Willy se meurt

L’Orque désenchantée (depuis son bassin)
Stéphanie Chanvallon

paru dans lundimatin#342, le 6 juin 2022

L’Orque désenchantée (depuis son bassin)
murmure à qui sait l’entendre
sa soif d’Océan.

L’Orque au bout d’elle-même (depuis la Seine)
murmure désespérément
la Mer en péril.

L’espace se resserre.
Et vous n’entendez pas.

Ah oui, le drone sonorisé pour guider l’animal. C’est vrai qu’avec les nouvelles technologies tout espoir est permis, pour ne pas voir l’absurde.

Ah oui, la fameuse autopsie. Une x-ième donnée scientifique. Sa mort va servir la science, une occasion de comprendre. Vous allez découvrir depuis vos laboratoires de quel mal souffrent les cétacés.
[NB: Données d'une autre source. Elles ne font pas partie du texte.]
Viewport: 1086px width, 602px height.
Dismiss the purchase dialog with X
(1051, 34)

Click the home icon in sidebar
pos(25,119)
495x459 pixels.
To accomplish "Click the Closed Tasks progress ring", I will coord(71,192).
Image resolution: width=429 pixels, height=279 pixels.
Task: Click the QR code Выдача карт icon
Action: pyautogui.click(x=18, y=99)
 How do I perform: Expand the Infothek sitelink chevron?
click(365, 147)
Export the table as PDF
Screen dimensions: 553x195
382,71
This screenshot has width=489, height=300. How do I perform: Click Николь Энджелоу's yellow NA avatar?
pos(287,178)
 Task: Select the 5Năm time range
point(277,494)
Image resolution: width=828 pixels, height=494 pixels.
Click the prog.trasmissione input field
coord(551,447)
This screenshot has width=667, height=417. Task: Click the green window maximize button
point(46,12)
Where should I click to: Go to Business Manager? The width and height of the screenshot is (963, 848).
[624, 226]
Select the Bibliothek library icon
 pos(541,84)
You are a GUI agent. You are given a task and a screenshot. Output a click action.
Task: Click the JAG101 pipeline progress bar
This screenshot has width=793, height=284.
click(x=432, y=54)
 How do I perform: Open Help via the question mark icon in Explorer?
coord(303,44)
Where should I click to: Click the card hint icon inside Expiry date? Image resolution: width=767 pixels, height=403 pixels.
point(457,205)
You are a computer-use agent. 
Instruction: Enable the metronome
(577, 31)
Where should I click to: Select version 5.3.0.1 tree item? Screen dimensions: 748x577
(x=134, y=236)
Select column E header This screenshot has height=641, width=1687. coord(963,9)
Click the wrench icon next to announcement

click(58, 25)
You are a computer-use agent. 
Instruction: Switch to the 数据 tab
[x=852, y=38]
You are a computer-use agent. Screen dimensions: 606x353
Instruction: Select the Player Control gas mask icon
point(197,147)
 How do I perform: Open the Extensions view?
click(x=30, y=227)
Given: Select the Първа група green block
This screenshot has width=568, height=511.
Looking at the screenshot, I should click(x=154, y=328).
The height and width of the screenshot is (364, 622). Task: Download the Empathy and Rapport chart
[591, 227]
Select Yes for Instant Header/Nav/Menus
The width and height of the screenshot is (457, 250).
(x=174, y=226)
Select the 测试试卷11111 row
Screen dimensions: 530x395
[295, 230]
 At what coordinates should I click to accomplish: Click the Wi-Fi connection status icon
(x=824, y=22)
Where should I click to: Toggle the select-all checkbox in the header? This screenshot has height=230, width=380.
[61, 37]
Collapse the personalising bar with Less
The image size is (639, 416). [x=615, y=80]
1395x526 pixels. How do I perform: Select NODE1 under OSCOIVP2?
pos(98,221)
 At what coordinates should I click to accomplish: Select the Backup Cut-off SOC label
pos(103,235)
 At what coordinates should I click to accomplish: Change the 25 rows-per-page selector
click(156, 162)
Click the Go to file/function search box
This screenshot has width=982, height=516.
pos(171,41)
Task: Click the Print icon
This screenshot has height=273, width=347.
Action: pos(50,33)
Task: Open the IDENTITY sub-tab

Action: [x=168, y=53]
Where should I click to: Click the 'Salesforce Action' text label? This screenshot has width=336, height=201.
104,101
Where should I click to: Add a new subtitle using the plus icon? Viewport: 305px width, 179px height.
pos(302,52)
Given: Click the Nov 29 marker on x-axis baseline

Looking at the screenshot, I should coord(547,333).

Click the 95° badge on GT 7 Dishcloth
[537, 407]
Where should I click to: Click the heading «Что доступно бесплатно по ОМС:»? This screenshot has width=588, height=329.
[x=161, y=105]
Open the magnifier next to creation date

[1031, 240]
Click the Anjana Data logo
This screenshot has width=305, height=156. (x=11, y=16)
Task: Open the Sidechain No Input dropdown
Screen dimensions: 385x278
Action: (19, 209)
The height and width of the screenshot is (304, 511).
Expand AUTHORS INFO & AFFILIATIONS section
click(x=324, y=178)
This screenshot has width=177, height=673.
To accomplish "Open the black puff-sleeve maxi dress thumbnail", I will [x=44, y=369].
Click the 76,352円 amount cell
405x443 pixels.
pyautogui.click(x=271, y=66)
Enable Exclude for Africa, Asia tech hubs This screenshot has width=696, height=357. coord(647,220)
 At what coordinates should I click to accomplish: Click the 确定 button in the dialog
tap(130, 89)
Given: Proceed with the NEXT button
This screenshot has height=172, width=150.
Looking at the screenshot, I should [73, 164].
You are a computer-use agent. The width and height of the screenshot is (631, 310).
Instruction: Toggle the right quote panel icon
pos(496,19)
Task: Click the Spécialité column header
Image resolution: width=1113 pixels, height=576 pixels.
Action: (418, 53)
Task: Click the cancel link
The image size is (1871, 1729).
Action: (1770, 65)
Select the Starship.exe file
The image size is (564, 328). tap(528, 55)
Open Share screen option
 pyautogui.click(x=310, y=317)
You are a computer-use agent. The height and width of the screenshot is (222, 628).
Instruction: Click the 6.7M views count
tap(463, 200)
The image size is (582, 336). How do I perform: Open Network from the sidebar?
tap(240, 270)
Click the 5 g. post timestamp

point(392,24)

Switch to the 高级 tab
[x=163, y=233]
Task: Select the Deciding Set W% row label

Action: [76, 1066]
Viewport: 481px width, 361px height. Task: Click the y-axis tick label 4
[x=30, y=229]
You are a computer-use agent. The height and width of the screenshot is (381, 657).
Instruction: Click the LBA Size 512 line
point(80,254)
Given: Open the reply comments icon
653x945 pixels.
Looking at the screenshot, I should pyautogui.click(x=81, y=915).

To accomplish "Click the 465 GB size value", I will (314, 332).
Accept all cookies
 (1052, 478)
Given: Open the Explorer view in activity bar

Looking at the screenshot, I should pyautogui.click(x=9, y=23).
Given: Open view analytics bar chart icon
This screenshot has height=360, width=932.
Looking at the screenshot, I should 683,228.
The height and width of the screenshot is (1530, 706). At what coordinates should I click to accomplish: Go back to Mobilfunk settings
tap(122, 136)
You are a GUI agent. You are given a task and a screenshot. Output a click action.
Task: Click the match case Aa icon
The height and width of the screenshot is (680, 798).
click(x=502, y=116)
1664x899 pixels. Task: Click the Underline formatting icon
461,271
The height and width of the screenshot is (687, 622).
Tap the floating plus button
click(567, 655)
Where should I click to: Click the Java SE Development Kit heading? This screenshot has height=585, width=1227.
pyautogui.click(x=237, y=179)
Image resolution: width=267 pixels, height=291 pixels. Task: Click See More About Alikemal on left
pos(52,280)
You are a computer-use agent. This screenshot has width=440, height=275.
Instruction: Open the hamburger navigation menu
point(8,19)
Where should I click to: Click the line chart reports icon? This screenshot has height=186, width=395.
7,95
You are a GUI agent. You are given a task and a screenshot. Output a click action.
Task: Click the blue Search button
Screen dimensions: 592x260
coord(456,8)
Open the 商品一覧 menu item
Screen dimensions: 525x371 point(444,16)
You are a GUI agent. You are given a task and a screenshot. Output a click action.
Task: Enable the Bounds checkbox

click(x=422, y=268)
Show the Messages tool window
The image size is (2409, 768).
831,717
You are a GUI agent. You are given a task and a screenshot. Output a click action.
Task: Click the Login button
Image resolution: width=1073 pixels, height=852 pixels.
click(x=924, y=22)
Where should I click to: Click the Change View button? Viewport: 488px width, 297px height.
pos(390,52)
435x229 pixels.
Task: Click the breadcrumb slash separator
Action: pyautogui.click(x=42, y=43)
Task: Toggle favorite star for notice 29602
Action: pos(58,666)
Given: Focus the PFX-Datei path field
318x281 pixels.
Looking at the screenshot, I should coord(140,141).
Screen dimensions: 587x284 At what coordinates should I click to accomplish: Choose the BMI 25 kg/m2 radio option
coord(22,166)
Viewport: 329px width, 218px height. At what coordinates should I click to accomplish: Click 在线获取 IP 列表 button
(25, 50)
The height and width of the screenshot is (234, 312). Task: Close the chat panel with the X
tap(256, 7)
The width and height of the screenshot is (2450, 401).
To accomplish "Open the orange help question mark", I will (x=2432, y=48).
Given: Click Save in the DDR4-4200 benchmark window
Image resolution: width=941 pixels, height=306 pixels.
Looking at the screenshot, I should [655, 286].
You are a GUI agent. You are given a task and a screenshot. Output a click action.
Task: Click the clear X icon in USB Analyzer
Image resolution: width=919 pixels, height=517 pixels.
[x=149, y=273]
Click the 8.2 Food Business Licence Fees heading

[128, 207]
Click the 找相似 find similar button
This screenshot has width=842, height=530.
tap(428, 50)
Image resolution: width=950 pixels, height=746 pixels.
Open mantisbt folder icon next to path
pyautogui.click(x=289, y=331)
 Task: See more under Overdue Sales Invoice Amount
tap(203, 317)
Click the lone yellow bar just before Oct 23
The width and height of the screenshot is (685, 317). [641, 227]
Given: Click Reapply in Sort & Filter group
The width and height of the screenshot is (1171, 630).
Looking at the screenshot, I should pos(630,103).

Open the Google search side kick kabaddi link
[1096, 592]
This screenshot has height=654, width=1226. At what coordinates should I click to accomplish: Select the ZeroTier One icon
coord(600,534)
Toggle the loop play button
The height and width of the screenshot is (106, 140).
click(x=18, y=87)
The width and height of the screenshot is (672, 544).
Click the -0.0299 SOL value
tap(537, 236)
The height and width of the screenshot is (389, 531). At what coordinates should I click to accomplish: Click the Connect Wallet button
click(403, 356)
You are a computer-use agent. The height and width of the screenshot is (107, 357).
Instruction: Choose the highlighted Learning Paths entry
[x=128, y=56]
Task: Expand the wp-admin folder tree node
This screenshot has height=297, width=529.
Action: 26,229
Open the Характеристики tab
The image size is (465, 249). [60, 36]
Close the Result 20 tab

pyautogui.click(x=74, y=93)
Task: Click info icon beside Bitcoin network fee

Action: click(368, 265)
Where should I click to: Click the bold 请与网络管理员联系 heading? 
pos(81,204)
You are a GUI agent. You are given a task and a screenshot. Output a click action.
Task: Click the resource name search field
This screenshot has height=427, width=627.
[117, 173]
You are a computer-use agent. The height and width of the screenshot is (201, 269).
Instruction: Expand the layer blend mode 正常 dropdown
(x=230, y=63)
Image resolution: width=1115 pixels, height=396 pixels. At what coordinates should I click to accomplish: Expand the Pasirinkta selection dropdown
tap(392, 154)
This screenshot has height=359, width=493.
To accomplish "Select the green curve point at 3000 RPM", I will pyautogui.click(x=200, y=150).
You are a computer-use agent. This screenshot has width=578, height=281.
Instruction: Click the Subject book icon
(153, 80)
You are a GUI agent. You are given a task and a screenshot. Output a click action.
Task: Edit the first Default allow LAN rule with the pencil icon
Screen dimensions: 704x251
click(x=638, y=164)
Et alors, vous allez les soigner ? Vous allez demander aux pollueurs d’arrêter leurs manufactures, aux sous-marins leurs ondes sonores, aux ingénieurs leurs constructions en pleine mer ? Vous allez arrêter le réchauffement des océans ?

Soleil bleu à l’heure du premier chant de l’oiseau, et puis “Soleil vert”. Mais il n’y a pas ici de secret à révéler. Observer, écouter, s’immerger, sentir. La Mer souffre et les êtres océaniques se meurent. Nous le savons. Il n’y a pas d’enquête à mener. Vous n’entendez pas. Depuis quand la science écrit-t-elle la vérité du monde ? Vous attendez quoi ?

Nous sommes impuissants, aussi impuissants que vous. Mais nous n’avançons pas les yeux rivés vers le ciel. Nous savons la folle course en avant, l’écologie 2.0 et la numérisation polluantes et énergivores, l’invisibilité de ce qui ronge. La vie des clics permanents, connexions et puçages.

Mais peut-être bientôt des animaux sauvages pucés. Certains sont déjà équipés de caméras quand ils ne sont pas des artefacts, engoncés dans des réserves. Il ne manquerait plus que des ingénieurs fabriquent un jour des robots-cétacés pour amuser les derniers consommateurs de mers. Des magic dolphins, et ces cris depuis les pontons : “Oh, on dirait des vrais ! Qu’est-ce que c’est bien fait !”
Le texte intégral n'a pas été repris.